▸ WRITTEN REQUEST
Please count how many lines in the records below contain the string "what", treating case as significant, and reply with the number alone.

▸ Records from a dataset
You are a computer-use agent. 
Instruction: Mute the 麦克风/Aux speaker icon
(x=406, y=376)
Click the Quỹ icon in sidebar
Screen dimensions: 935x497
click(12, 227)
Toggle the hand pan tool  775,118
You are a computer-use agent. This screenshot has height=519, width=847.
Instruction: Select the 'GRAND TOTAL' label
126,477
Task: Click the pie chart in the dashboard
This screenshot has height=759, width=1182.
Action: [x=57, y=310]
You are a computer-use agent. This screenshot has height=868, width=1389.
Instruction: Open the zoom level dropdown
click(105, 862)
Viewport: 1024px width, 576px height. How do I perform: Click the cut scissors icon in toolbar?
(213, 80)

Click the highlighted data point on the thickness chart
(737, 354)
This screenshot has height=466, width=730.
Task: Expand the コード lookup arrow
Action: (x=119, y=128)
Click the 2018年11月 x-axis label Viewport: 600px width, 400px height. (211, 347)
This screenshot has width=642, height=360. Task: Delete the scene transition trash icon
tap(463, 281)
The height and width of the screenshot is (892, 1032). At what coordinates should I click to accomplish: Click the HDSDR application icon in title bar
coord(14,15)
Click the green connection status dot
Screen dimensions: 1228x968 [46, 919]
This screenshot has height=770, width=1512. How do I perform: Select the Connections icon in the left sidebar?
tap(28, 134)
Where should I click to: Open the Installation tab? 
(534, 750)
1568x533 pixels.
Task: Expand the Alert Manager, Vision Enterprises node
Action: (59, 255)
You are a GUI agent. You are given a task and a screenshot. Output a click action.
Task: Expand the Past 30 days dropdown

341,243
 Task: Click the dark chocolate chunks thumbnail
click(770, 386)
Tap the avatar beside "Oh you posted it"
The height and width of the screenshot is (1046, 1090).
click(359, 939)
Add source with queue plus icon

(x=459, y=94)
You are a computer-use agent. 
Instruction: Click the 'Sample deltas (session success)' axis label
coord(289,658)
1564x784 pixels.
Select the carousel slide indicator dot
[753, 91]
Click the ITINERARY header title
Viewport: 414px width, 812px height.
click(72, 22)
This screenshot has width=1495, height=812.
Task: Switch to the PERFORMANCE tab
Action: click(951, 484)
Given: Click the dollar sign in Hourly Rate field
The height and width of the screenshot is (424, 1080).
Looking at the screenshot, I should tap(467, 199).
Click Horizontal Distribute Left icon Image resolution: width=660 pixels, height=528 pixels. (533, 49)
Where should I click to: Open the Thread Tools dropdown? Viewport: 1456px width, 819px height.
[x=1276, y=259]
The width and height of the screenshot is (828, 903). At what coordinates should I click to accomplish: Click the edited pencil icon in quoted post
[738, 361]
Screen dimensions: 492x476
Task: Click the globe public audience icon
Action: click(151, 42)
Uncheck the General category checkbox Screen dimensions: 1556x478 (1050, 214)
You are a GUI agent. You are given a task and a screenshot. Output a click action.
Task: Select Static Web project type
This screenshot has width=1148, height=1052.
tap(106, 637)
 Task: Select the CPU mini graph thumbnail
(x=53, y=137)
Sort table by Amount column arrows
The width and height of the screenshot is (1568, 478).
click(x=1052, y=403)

▸ ANSWER TO THE EXERCISE
2